» **WHAT IS REQUIRED**: Count the lines that contain the string "Home" in the records beneath, and respond with the number only.

── DATA FOR REVIEW ──

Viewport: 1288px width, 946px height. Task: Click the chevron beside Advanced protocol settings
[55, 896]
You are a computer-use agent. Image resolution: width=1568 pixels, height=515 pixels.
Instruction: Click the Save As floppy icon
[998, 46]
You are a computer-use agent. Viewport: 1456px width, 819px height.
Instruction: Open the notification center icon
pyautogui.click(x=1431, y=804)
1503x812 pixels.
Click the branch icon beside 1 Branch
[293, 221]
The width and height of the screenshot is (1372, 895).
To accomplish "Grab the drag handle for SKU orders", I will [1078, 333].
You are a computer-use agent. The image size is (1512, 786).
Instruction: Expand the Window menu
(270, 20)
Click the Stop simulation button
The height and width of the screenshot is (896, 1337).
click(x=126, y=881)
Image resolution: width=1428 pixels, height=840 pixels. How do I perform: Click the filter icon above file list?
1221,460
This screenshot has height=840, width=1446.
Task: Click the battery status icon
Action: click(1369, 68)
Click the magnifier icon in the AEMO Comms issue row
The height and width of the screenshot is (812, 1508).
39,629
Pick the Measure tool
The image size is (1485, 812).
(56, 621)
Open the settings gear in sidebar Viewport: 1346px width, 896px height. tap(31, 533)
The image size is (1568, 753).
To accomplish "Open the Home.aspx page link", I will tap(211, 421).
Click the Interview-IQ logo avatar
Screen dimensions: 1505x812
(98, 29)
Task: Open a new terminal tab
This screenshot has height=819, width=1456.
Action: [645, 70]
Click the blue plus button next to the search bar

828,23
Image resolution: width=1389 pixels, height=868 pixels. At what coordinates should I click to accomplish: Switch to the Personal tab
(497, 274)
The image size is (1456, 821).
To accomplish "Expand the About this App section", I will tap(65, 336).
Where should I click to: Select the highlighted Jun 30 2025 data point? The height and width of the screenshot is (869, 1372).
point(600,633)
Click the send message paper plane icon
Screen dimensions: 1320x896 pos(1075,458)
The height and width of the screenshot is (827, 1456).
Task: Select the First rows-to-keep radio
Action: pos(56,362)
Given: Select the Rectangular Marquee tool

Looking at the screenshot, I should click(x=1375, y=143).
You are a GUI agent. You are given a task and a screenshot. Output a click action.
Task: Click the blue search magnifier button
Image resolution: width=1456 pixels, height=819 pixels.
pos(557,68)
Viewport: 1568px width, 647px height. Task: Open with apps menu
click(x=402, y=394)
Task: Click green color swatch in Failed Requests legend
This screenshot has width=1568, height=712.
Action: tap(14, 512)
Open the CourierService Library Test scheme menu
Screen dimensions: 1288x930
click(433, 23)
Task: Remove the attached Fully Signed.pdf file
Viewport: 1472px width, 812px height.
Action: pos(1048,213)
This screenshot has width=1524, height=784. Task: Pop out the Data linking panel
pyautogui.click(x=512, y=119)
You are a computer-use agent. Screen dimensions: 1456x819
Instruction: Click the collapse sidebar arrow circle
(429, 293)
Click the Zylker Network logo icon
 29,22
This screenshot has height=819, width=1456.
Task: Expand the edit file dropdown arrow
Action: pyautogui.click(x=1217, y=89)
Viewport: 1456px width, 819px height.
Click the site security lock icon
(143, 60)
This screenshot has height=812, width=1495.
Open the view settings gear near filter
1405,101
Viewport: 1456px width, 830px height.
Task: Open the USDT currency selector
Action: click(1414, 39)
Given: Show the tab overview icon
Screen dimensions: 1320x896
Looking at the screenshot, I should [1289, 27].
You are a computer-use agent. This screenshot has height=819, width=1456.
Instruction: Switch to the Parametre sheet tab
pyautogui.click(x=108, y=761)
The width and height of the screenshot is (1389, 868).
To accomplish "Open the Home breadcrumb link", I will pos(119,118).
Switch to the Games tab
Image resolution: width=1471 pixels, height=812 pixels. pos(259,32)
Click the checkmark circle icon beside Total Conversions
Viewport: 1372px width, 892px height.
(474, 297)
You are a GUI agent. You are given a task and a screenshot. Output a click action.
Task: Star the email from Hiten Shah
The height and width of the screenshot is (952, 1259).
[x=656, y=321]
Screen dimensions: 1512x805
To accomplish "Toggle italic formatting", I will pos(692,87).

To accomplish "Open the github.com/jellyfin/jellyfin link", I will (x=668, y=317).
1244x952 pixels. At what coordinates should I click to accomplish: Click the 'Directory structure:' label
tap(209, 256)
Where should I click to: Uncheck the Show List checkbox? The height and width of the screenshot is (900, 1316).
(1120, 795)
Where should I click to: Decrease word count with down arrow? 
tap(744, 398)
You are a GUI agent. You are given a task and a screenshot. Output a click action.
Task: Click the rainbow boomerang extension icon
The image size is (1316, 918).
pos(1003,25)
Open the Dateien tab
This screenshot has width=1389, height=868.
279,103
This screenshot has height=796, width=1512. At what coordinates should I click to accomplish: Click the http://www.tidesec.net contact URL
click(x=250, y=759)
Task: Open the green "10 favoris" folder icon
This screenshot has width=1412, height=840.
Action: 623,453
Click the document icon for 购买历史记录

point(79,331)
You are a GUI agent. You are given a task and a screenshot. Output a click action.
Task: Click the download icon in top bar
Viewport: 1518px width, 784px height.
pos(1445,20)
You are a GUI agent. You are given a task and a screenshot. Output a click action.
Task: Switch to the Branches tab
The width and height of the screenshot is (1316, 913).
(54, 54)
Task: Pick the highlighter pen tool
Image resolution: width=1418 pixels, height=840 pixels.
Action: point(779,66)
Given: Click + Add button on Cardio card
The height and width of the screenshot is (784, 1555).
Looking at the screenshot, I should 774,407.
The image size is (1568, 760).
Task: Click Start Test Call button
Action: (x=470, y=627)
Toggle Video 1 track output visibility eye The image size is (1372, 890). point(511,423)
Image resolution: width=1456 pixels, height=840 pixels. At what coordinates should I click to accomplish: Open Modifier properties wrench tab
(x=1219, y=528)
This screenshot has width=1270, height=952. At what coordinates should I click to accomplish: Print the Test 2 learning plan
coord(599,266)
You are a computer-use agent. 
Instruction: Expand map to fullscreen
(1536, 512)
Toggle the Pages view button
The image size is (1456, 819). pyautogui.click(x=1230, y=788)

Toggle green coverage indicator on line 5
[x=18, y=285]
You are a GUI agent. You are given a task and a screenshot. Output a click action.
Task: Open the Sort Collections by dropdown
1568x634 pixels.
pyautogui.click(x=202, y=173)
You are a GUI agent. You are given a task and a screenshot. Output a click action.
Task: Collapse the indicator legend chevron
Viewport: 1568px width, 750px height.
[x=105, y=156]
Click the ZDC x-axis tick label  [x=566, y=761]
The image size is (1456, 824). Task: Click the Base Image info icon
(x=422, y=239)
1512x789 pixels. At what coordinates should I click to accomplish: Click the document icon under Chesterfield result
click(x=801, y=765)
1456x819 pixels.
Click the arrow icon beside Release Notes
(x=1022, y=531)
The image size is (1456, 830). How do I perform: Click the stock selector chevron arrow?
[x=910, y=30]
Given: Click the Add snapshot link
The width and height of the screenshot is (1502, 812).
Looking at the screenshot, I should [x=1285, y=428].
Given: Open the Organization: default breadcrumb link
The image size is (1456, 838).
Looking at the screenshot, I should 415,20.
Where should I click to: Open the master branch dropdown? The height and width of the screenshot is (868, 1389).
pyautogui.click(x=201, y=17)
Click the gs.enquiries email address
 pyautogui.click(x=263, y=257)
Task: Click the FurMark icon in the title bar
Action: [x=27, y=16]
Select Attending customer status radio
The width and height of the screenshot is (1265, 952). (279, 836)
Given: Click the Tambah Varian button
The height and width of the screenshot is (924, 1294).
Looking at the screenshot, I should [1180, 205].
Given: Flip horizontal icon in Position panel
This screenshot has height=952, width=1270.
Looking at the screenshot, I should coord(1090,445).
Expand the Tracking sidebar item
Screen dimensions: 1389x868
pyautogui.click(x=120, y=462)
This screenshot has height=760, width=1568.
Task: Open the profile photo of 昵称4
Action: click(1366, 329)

───

» **TASK SOLUTION**: 2